Em minha caminhada diária à escola e dentro dela, já caí em vários buracos, uns porque não vi, outros porque vi e fingi que não vi. Era mais fácil cair nele do que abrir os olhos, sair dele e procurar outro caminho a traçar. Fiz isso com alguns alunos, nas primeiras dificuldades quis desistir deles, ou seja, caí várias vezes nesse buraco sem perceber que poderia criar uma ponte entre mim, ele e suas dificuldades. Aprendi com o tempo. Porém ainda persisto em cair em um mesmo buraco, o dos conteúdos. Não consigo enxergar uma ponte entre a necessidade e a cobrança dos alunos lá fora, da sociedade competitiva, da família, do vestibular e em minha prática na escola. O faço, mas com angústia de estar no buraco sendo puxado pelos dois lados. Sinto a necessidade de trabalhar a Geografia, Física, a Filosofia e a Sociologia, sinto a vontade deles também, mas por outro lado às vezes me lembro do planejamento, do intuito maior em construir ou transformar a visão ingênua, ou o senso comum (P1, 2014).

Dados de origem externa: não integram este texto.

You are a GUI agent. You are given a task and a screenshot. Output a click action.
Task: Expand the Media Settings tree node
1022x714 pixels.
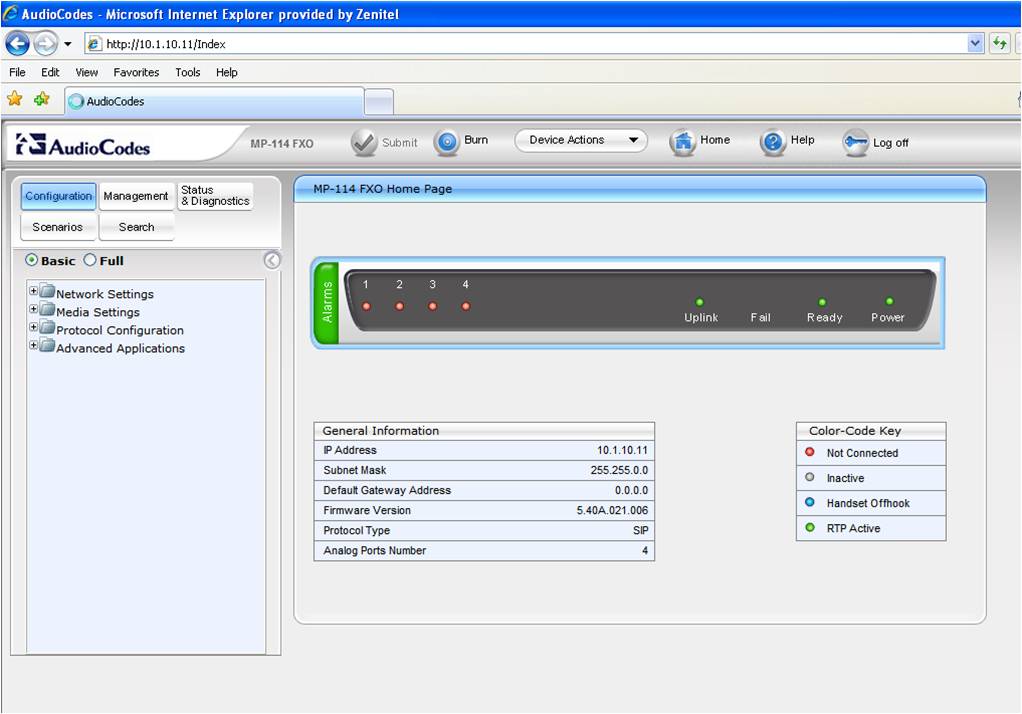34,310
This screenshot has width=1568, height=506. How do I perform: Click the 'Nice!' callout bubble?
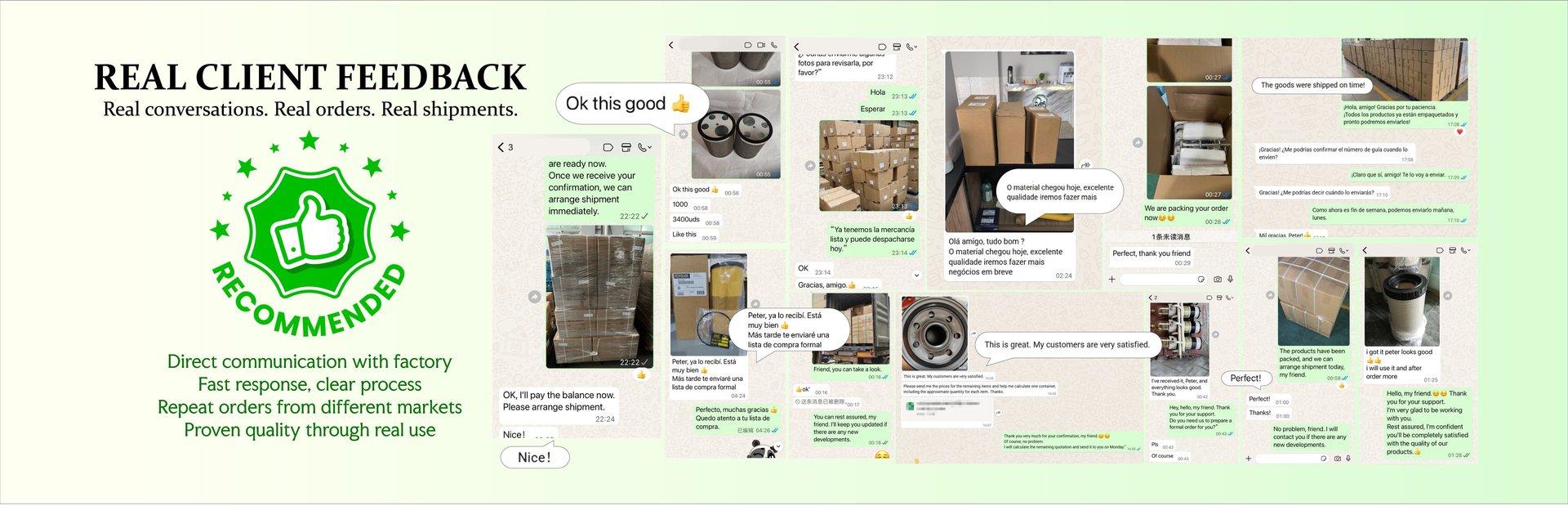[x=534, y=457]
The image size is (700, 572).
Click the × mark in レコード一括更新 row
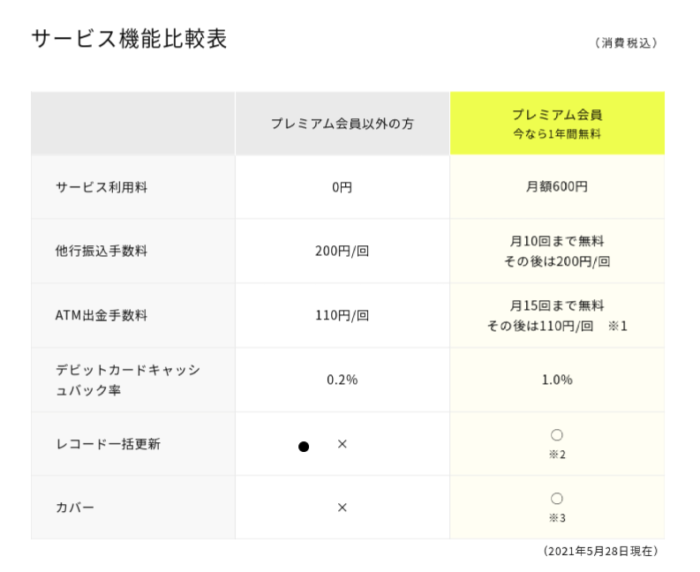click(x=342, y=444)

A escrita é uma autoavaliação da prática. Para tanto, utilizaram-se os termos buracos para mostrar os limites, as dificuldades no seu cotidiano e as pontes que representam caminhos, possibilidades. Ao referir-se aos “buracos”, menciona as dificuldades dos alunos na aprendizagem, a tendência em trabalhar a listagem de conteúdos e as cobranças da sociedade, como o vestibular. Para a educadora que escreveu a autoavaliação, as pontes seriam as possibilidades de uma relação mais estreita e persistente ente ela e os alunos com dificuldades e a busca da transformação da visão ingênua. No corpo dos cadernos de formação, percebemos também essa preocupação com a relação entre a proposta da escola - os Temas Geradores- e a prática desencadeada. Os relatos são frequentes e a socialização dos escritos uma prática sistemática. No que se refere ao apoio pedagógico, ocorreu, na gestão do governo da Frente popular do então Governador do Estado Tarso Genro (2011-2014), uma preocupação com a formação de professores que repercutiu de forma positiva na Escola Zandoná. A instituição, assim como as demais escolas públicas estaduais, obteve recursos financeiros para contratar 

117 Fragmento transcrito foi produzido por uma educadora da instituição da área das Ciências Humanas e Suas

profissionais via instituição de ensino superior que pudessem contribuir com as discussões e reflexões nas formações semanais.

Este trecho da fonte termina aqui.